11. Be prepared to discuss life prolonging treatment and disposition after death.

No one ever likes to talk about death. Unfortunately, creating an estate plan forces you to do just that. Creating an effective estate plan does not only plan for what happens to your assets after death, but also plans for what happens when you are alive but unable to make decisions for yourself. This includes medical decisions. When you attend your initial estate planning meeting, be prepared to answer questions about: (i) what happens if you are in a terminal condition (i.e. coma); (ii) whether you would want life support removed; (iii) organ donation; (iv) cremation and burial; (v) funeral and memorial services; and (vi) other special health considerations or instructions for you designated healthcare agent.

12. Bring a list of questions you want answered. This could include anything from costs associated for preparing the plan, differences in the types of estate plans, what happens with your documents after they are executed, etc. Having well thought out questions ahead of time will save you and your estate planning attorney a lot of work later on.

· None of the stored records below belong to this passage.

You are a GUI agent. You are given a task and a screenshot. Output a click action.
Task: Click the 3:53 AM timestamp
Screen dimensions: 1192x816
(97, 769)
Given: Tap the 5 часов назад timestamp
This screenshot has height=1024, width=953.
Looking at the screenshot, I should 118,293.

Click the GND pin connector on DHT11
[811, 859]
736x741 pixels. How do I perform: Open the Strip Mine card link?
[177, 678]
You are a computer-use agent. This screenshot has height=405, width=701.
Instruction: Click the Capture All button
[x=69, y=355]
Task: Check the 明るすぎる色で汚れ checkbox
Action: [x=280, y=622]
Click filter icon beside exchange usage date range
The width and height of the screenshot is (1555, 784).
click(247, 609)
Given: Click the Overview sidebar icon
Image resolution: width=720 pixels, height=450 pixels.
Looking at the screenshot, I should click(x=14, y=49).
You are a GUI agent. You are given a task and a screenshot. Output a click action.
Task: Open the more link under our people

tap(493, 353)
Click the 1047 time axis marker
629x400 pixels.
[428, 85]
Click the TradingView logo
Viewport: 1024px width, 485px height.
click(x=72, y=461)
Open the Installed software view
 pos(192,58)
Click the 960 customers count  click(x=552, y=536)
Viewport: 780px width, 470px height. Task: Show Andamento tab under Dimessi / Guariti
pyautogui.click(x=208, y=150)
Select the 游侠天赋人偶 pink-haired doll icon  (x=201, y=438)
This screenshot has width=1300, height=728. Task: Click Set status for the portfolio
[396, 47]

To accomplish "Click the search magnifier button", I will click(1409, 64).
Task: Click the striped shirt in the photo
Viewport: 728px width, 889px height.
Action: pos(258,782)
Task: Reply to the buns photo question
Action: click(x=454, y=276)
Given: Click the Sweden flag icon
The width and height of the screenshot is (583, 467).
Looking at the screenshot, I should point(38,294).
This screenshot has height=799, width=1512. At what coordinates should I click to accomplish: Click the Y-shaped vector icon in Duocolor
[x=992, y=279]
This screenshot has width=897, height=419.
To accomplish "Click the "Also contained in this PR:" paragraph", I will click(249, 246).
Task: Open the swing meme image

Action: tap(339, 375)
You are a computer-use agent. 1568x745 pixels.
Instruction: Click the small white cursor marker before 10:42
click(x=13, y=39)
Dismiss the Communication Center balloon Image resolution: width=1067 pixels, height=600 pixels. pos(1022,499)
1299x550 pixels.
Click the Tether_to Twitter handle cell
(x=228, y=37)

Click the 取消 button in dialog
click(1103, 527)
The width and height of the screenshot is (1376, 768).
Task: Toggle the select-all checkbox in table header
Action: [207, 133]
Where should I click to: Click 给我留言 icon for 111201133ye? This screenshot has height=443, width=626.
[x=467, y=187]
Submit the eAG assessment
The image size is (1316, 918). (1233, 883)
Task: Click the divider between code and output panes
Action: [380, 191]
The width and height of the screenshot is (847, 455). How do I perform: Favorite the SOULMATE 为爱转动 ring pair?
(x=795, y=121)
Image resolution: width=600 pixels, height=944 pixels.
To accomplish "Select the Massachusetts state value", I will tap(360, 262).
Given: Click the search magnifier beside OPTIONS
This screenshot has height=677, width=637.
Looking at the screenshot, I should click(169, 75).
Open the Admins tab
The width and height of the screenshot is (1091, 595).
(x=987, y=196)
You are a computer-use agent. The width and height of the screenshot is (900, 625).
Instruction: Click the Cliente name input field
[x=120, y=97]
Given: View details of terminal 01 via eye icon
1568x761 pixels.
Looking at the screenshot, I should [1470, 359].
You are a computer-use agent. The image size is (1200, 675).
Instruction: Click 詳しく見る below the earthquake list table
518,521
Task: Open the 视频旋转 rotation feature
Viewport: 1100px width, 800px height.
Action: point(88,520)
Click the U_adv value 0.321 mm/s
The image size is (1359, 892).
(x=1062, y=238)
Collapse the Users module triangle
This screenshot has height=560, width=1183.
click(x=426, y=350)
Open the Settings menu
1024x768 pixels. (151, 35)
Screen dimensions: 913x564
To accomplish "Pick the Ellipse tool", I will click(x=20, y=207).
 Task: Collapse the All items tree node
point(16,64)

Creating an estate plan is serious, and you have to be ready to make many critical decisions, including who should potentially serve as guardian of your children, who will be making medical and financial decisions should you become unable to, and how assets should be distributed after your death. Most estate planning attorneys offer initial consultations to discuss your estate with you. Preparing for your first estate planning consultation can actually take more time than you may have expected. The more prepared you are for this meeting, the clearer the attorney can be on your circumstances, be able to offer you an estimate on the cost of services, and begin laying the groundwork for your estate planning. While this list is not an exhaustive list, it is a great start for you and your attorney so that you can focus the meeting on strategic planning as opposed to information gathering.